(Collected data)

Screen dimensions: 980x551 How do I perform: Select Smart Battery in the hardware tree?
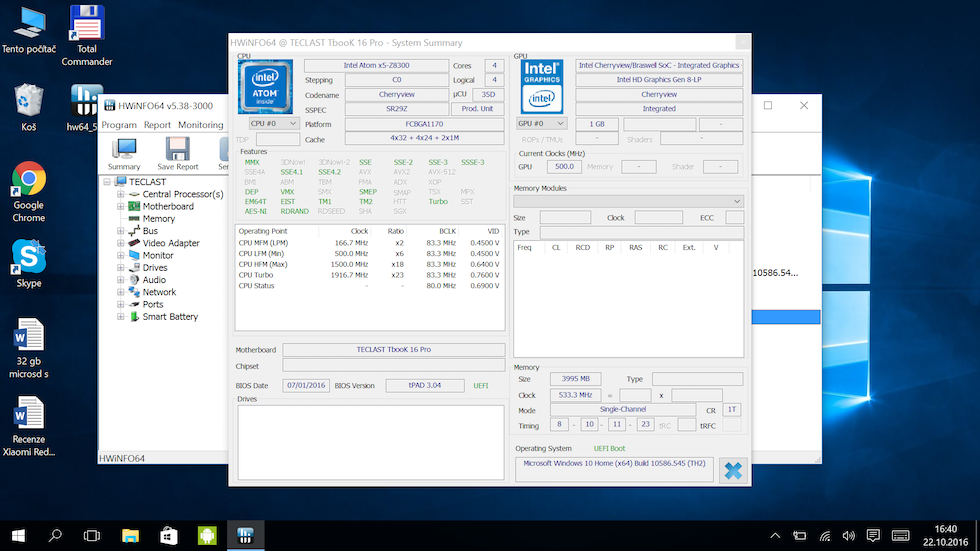click(170, 316)
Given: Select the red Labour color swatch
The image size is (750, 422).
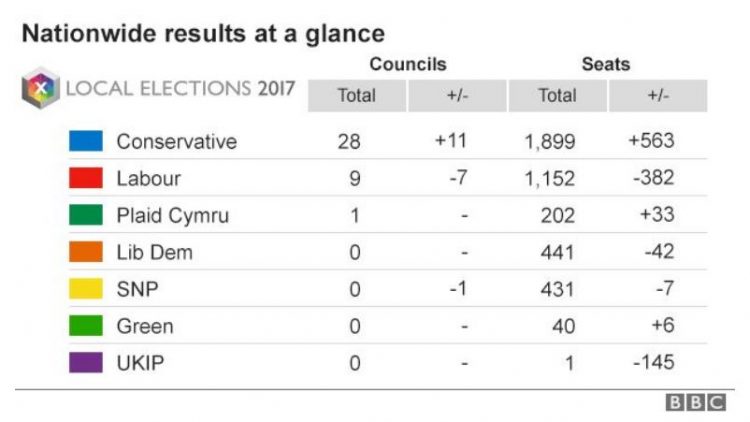Looking at the screenshot, I should (86, 178).
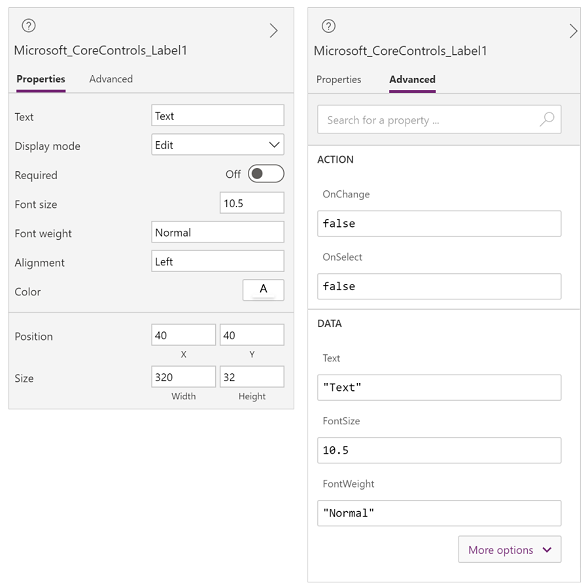Collapse left panel using chevron arrow
Screen dimensions: 588x587
pyautogui.click(x=274, y=31)
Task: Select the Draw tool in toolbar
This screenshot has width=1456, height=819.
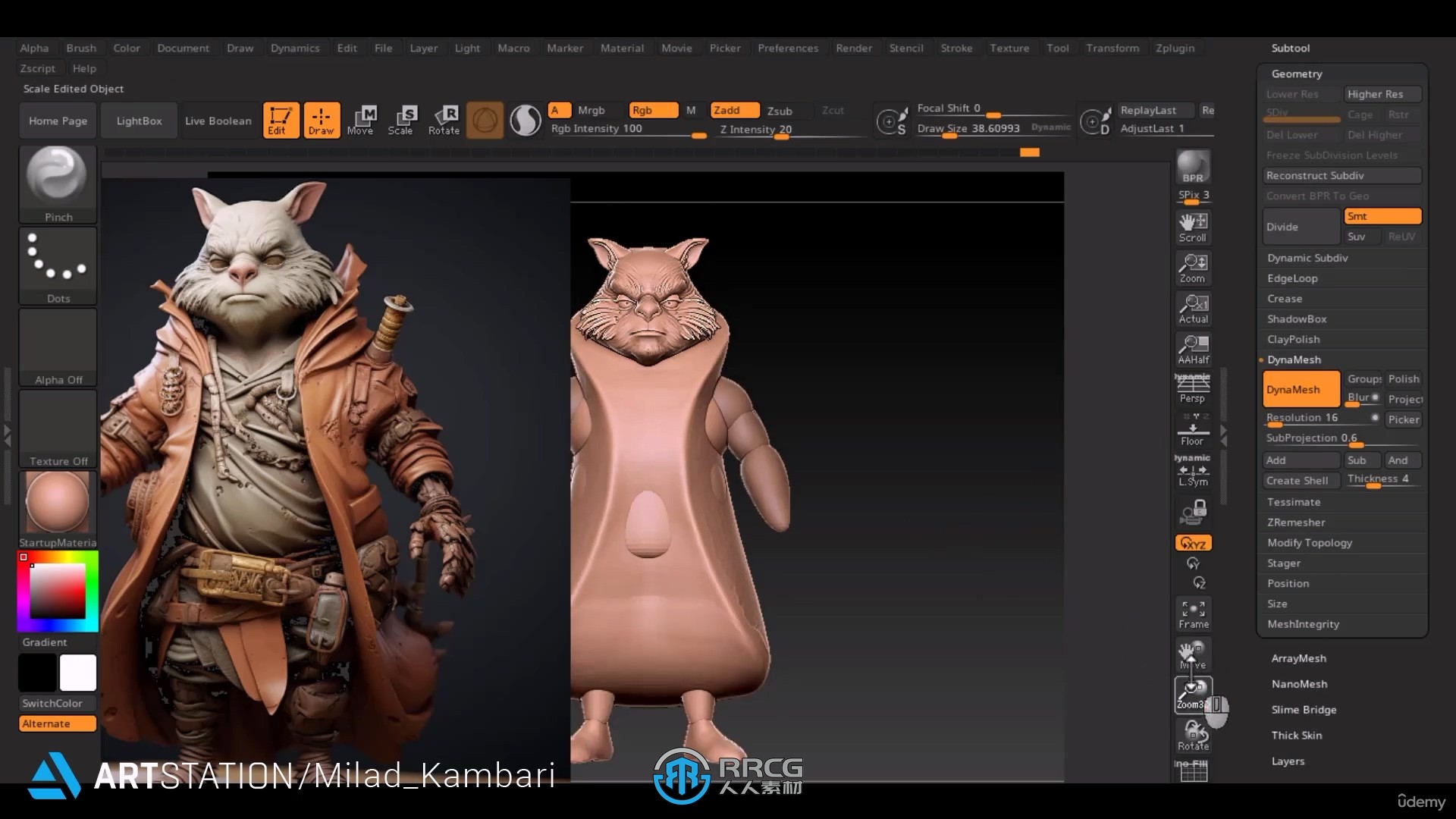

--- WHAT TO PRODUCE ---
Except for the pictures, write the data out exactly.

--- ANSWER TO THIS TASK ---
Screen dimensions: 980x551 How do I perform: Select Smart Battery in the hardware tree?
click(170, 316)
Given: Select the red Labour color swatch
The image size is (750, 422).
Looking at the screenshot, I should (86, 178).
Collapse left panel using chevron arrow
Screen dimensions: 588x587
pyautogui.click(x=274, y=31)
Task: Select the Draw tool in toolbar
This screenshot has width=1456, height=819.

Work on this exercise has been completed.